Researchers at the University of Cincinnati are developing very tiny electrochemical sensors that can monitor the rate of degradation of biodegradable, magnesium-based medical implants. These could possibly prevent extra surgical procedures in persons requiring medical implants.
One of the main reasons for medical implants is fractured bones. Implants will stabilize the structure of the bone and also help in the healing process. Medical implants have traditionally been made of non-biodegradable materials, such as titanium. Now, biodegradable implants that are magnesium-based are available. When non-biodegradable implants are used, a follow-up surgery is necessary to remove the implant after the cure. Magnesium-based biodegradable implants, on the other hand, can degrade within the body and avoid the need for a removal surgery.
The head of the Department of Chemistry at the University of Cincinnati, William Heineman led the research team comprising of Xuefei Guo and Julia Kuhlmann, graduate students and an undergraduate researcher, Timothy Meyung.

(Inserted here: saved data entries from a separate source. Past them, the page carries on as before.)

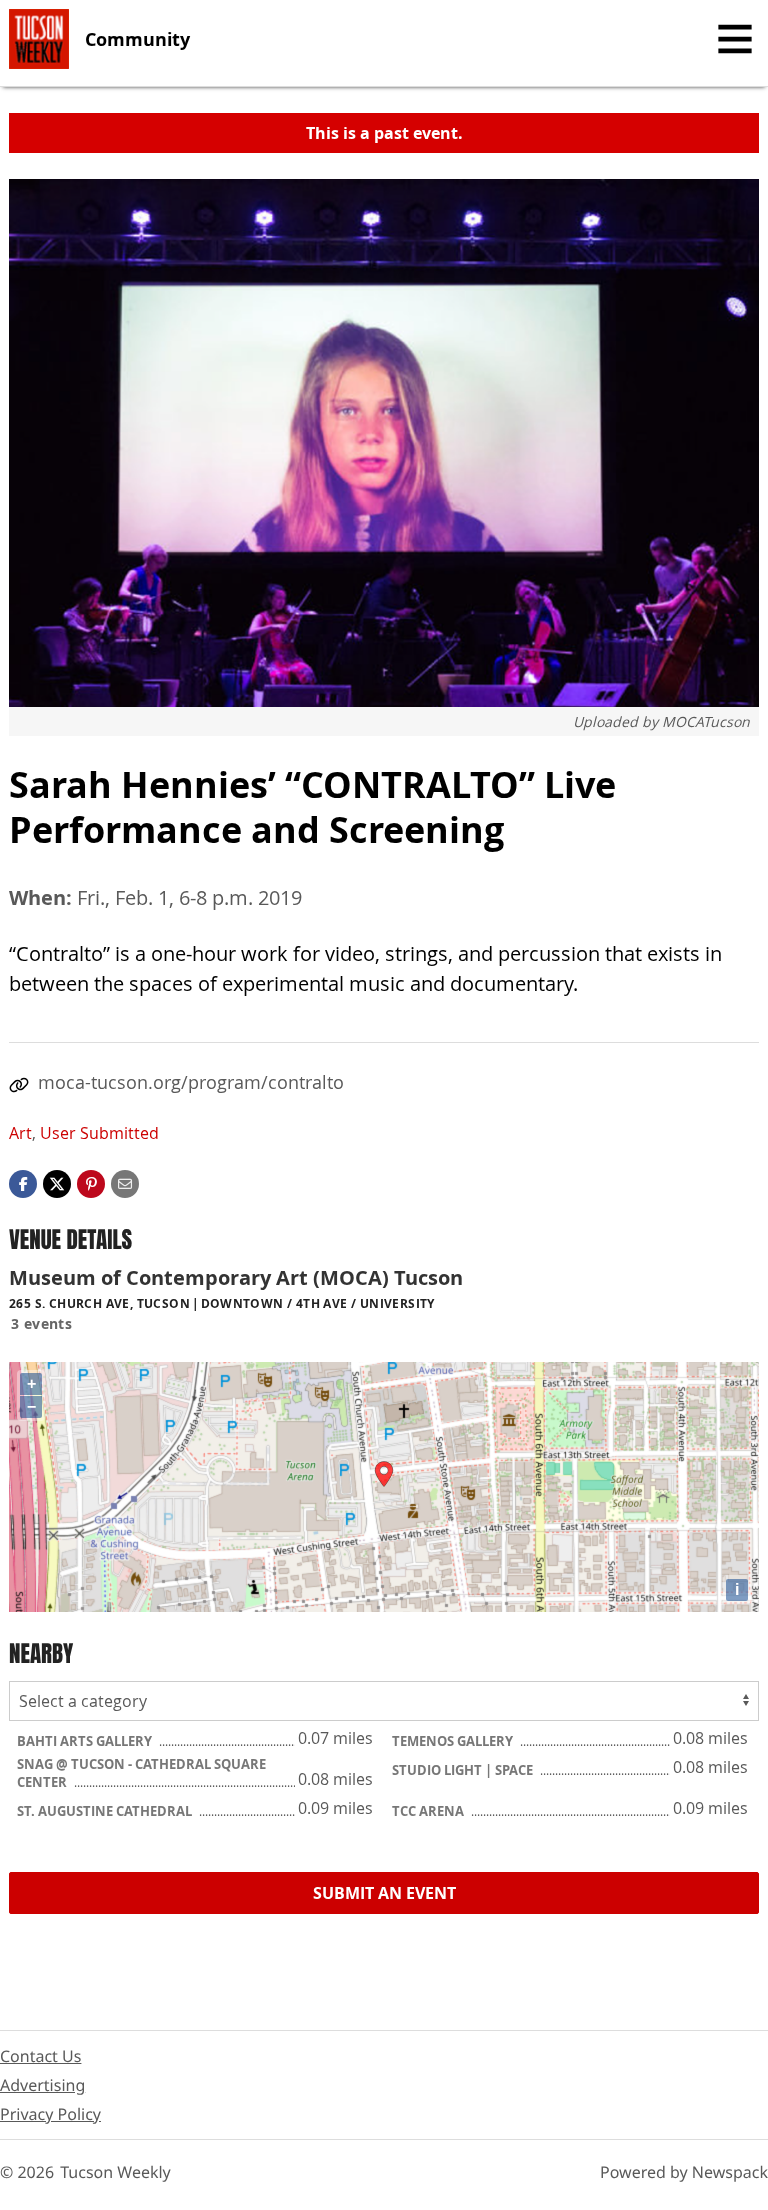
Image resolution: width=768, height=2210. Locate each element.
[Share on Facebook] (23, 1182)
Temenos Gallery (454, 1741)
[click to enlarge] (384, 443)
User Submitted (99, 1133)
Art (20, 1133)
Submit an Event (384, 1893)
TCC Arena (429, 1811)
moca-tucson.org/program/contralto (191, 1082)
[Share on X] (57, 1182)
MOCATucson (706, 721)
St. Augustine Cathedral (106, 1811)
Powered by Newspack (684, 2172)
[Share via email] (125, 1182)
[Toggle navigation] (735, 39)
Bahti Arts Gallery (86, 1741)
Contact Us (40, 2056)
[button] (91, 1182)
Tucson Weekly (115, 2172)
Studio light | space (464, 1770)
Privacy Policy (50, 2114)
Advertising (42, 2085)
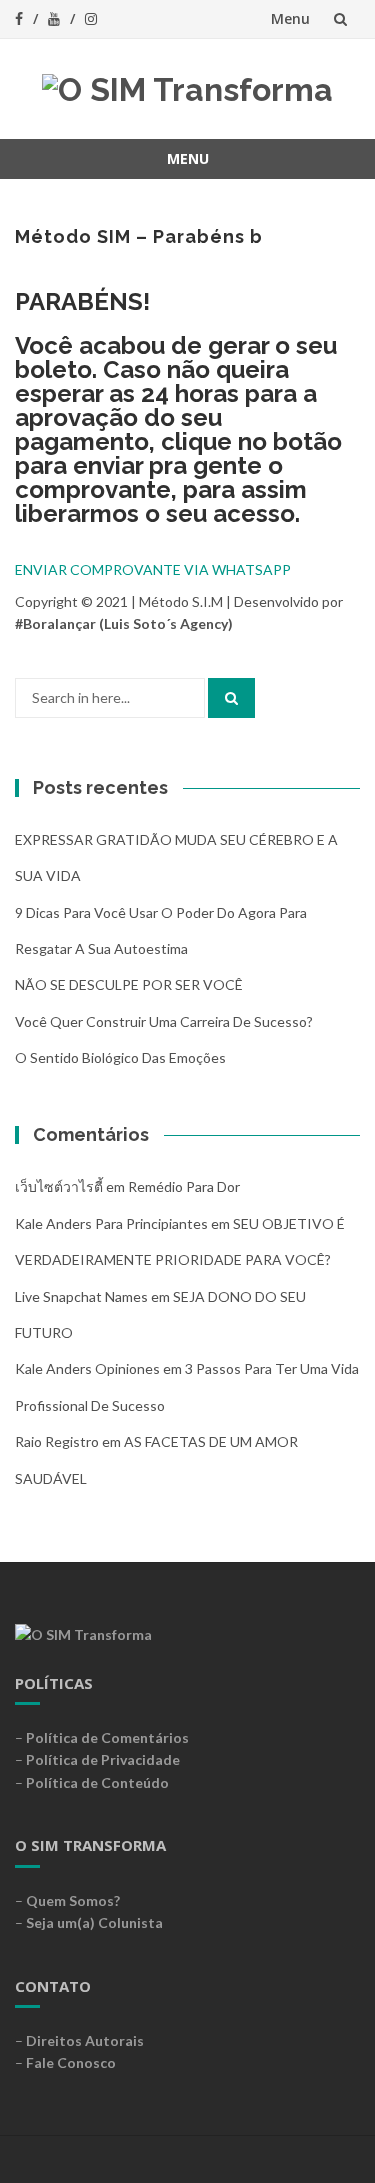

A way to monitor the rate of degradation of a magnesium implant is required, which has led to this study for a miniature sensor. Meyung stated that he has been conducting research on solid-state ion selective electrode designs. The present design included use of carbon nanotubes as ion-to-electron transducers. These hold promise for miniaturizing ion-selective sensors, he added.
To determine the effectiveness of the miniaturized sensors they have to be tested in an in vitro Corrosion Characterization System, which will imitate the human body’s environment. The project has received funds through an Engineering Research Center grant from the National Science Foundation.